The ridiculous thing is that some senior politicians endeavor to make people believe whatever the lie they tell in the parliament. One of the senior ministers recently said that since the national anthem in India was sung in the Hindi language only (the language of the majority in India), in Sri Lanka the national anthem should be sung only in Sinhala language. All the parliamentarians have nodded to this statement. In accordance with the knowledge I have accumulated the national anthem in India “Vande Madaram” is in Bengali, the mother tongue of a specific small group of people in India called Bengalis. One point is obvious – politicians repeatedly come up with false claims and expect people to believe them.
It is sad to say that politicians who have come to parliament with the immense support of Tamils and Muslims, the representatives of the minority of our country except the TNA parliamentarians were in a grave silence while this special discussion was taking place in the parliament. As most of the parliamentarians were silent, one of the senior ministers who does not have a single educational qualifications to represent the parliament was expressing his own ideas over this national anthem matter as he wished. It is not an easy task to avoid incidents as this when wrong people are in the wrong places. When the basic rights of their people are severely violated, sabotaged and ridiculed, they were silent. However, people bring politicians to power sacrificing and dedicating their life, only to see how the politicians lead luxurious lives afterwards. This brings me to the question ‘Are politicians for people or are people for politicians?’
The next disappointing fact that pushed me to write this article is the silence of upcountry politicians on the occasion when the price of wheat flour was increased suddenly by a big amount. It is apparent that the consumption of wheat flour is very high among estate workers. For the estate Tamil people wheat flour is the substance by which they can make rotty or something else in shorter period of time that it takes to cook rice. Using wheat flour is convenient for them since women leave their home for work early in the morning.
Recently I got an opportunity, (given by an INGO called Mercy Corps) to work as a researcher in the plantation areas. I worked in three districts Nuwara Eliya, Badulla and Ratnapura where the cash crops such as tea and rubber are widely cultivated. During the research I found out that people in estates consume food made out of wheat flour since it reduces the hunger they feel when they are engaged in hard work in the estates. The present government is not concerned about the estate sector people. That is why the president forgot to talk about the people in estate sector when he presented the budget for 2011 in the parliament.

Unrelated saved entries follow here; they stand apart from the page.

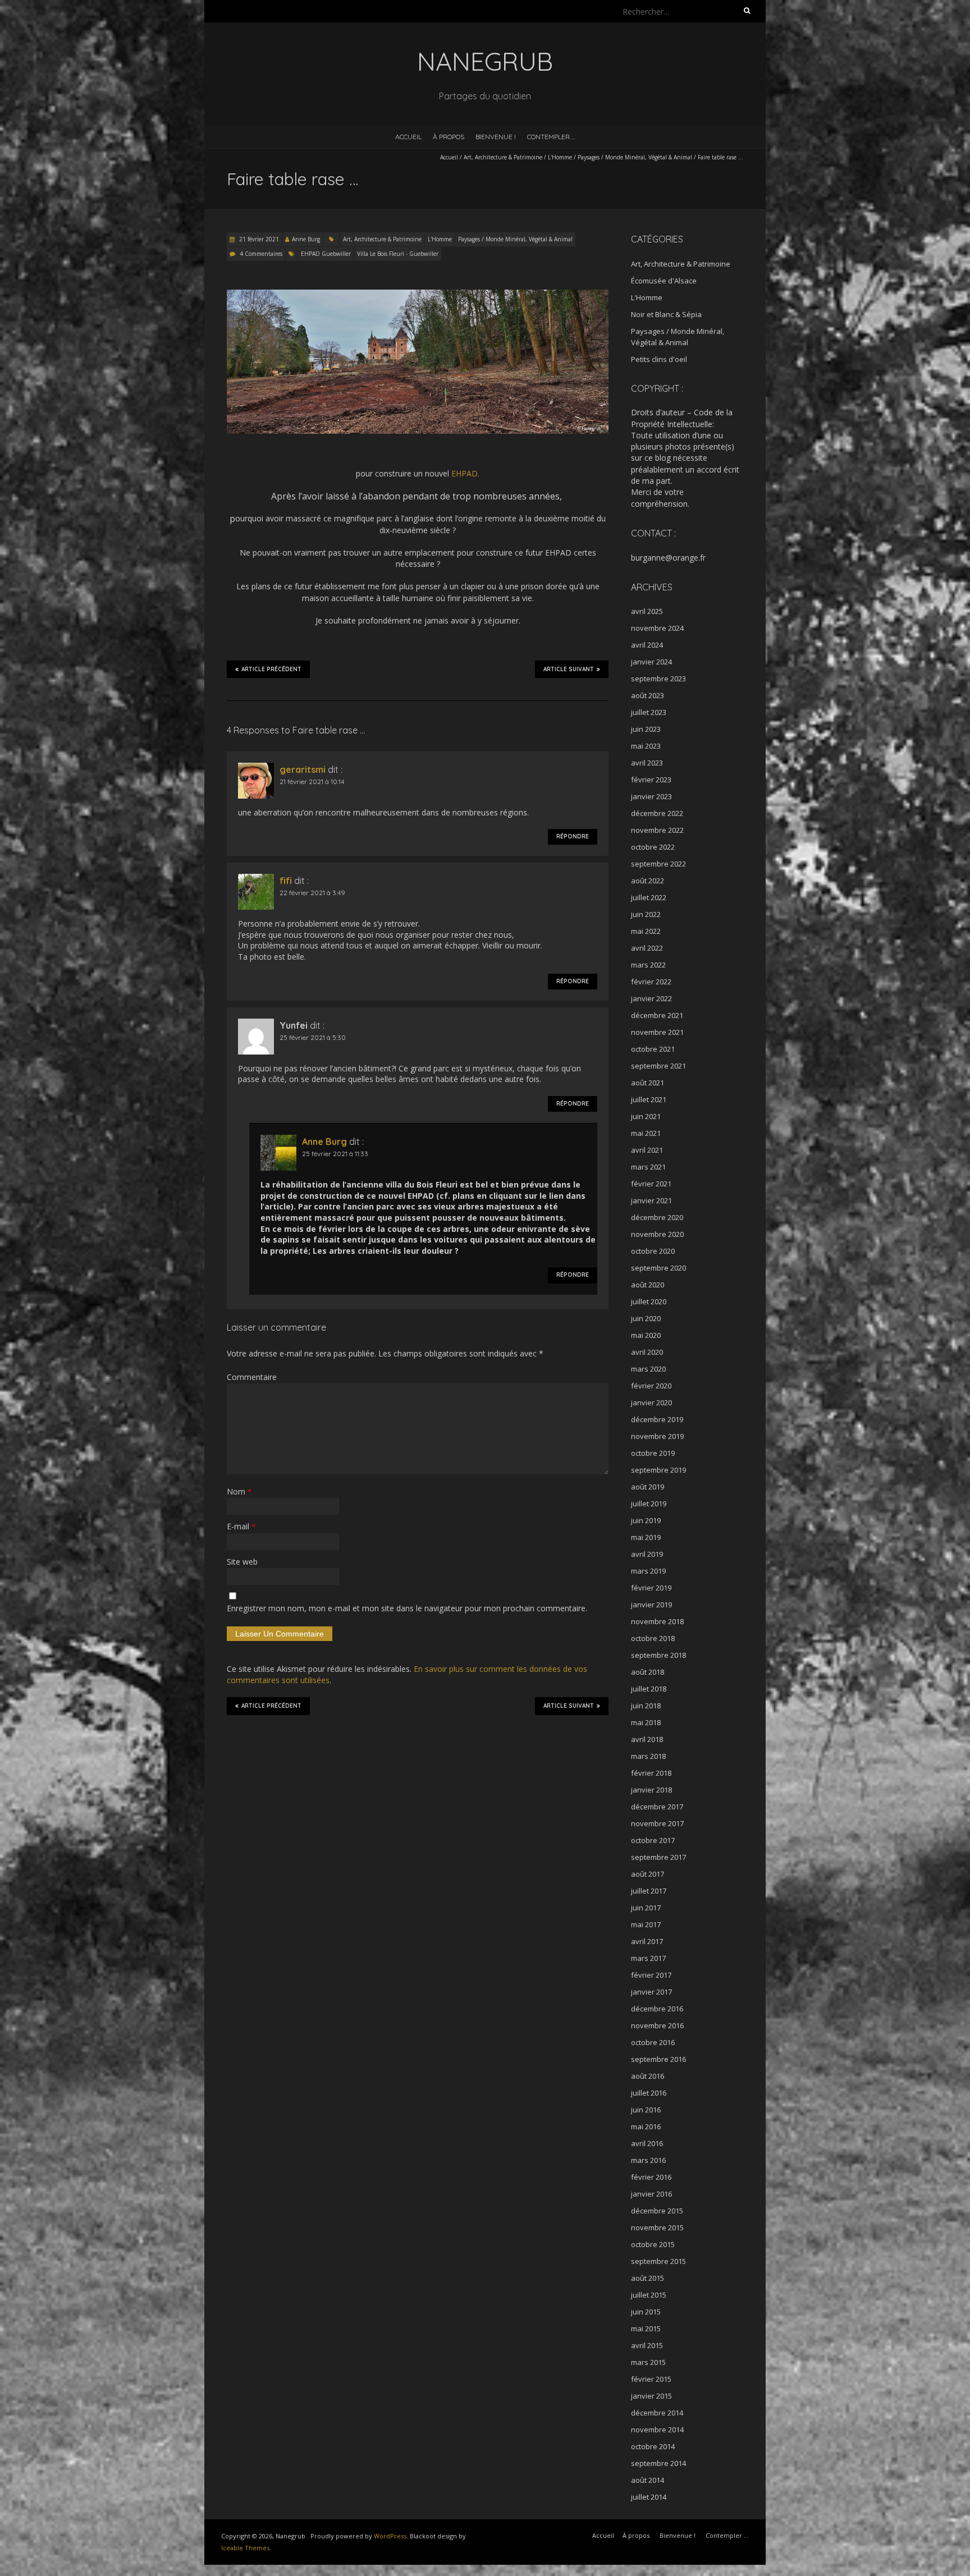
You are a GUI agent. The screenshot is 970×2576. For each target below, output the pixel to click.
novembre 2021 (657, 1032)
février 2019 (651, 1588)
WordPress (390, 2536)
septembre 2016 (658, 2059)
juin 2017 (646, 1908)
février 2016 (651, 2177)
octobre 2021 (653, 1049)
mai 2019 (646, 1537)
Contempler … (551, 136)
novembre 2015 (657, 2227)
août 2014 (647, 2480)
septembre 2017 (658, 1857)
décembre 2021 (657, 1015)
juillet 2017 (648, 1891)
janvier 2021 (651, 1200)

It is important to note that upcountry politicians have been calm and quite in the face of burning problems of estate people. Because of this, the government is also taking the maximum opportunities to marginalize this poverty-ridden, backward, and illiterate community. It is certain that politicians from plantations will never discuss the problems of estate people in the parliament, as they know very well that as long as these problems are prevailing they can do their money making business of politics. Finally, I can say that the problems of estate sector people provide immense opportunities for politicians to improve their own lives.